O tabuleiro político do governo Lula está prestes a mudar. O presidente tem sinalizado a assessores e ministros que a reforma ministerial acontecerá em etapas, com a primeira fase focada nos gabinetes do Palácio do Planalto. As movimentações devem ser concluídas antes do Carnaval, enquanto as demais mudanças devem se desenrolar ao longo dos próximos meses.
A dança das cadeiras já começou. Paulo Pimenta foi substituído por Sidônio Palmeira na Secretaria de Comunicação da Presidência (Secom), e a troca do ministro Márcio Macêdo pela deputada Gleisi Hoffmann (PT-PR) na Secretaria-Geral do Planalto é tratada como certa. Já a Secretaria de Relações Institucionais, fundamental para o diálogo com o Congresso, está na mira do Centrão, que pressiona por um nome alinhado aos interesses do bloco.
Se Lula ceder à pressão, o atual ministro Alexandre Padilha pode ser deslocado para o Ministério da Saúde, substituindo Nísia Trindade. O presidente tem cobrado dela uma solução para reduzir as filas de espera no Sistema Único de Saúde (SUS), incluindo a utilização da rede privada para suprir a demanda. Mas a proposta não avançou. Entre os cotados para o cargo, além de Padilha, está o ex-ministro Arthur Chioro.
Na segunda etapa da reforma, o foco será nos ministérios ocupados pelo PT. As pastas das Mulheres, do Desenvolvimento Agrário e do Desenvolvimento Social estão sob avaliação. O Ministério do Desenvolvimento Social, comandado por Wellington Dias, pode ser entregue ao Centrão, dependendo do desfecho das negociações para a Secretaria de Relações Institucionais. O deputado José Guimarães (PT-CE) surge como candidato ao posto, e há articulações para que Edinho Silva assuma a presidência do PT. Outro nome que circula nos bastidores é o de Jaques Wagner (PT-BA), que, se for deslocado para um ministério, abriria espaço na liderança do Senado.

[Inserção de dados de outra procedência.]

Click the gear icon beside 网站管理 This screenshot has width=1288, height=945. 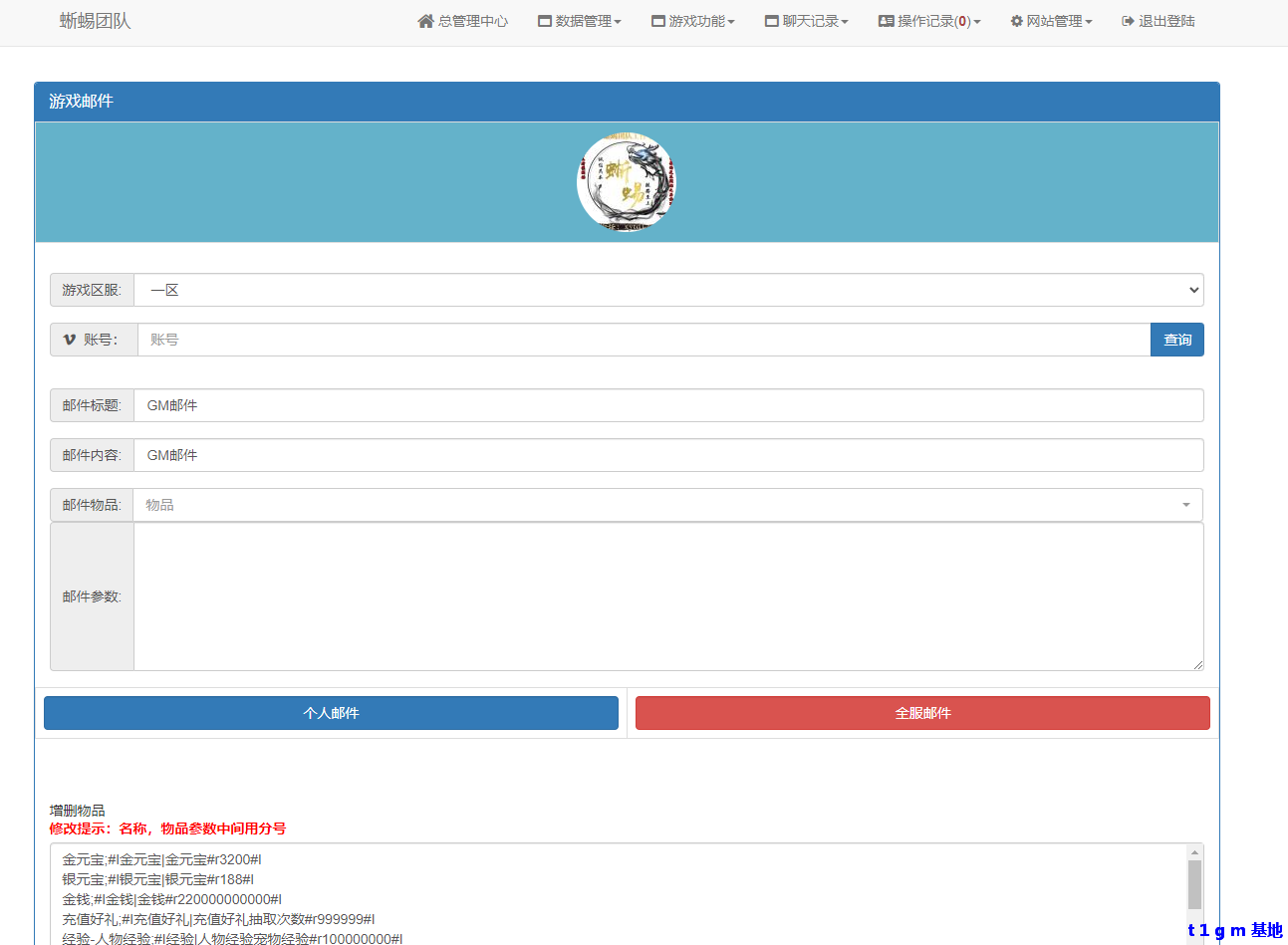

A terceira fase da reforma mexeria nos ministérios de partidos aliados, como o Ministério da Pesca, ocupado por André de Paula (PSD), e o Ministério do Desenvolvimento, Indústria e Comércio, comandado pelo vice-presidente Geraldo Alckmin (PSB). A Agricultura, hoje nas mãos de Carlos Fávaro (PSD), é uma das pastas cobiçadas pelo Centrão. O presidente da Câmara, Arthur Lira (PP-AL), aparece como um dos principais cotados para assumir o cargo.
Apesar da pressão política, Lula tem seus limites. Alguns ministros são considerados intocáveis. Rui Costa, da Casa Civil, e Alexandre Silveira, de Minas e Energia, são dois nomes que permanecem blindados.
Nos bastidores do Planalto, há uma urgência para que a reforma aconteça o quanto antes. Assessores próximos ao presidente defendem que as mudanças sejam finalizadas antes do Carnaval, garantindo um novo desenho político para o restante do mandato. Mas, como sempre na política, os planos podem mudar conforme as negociações avançam.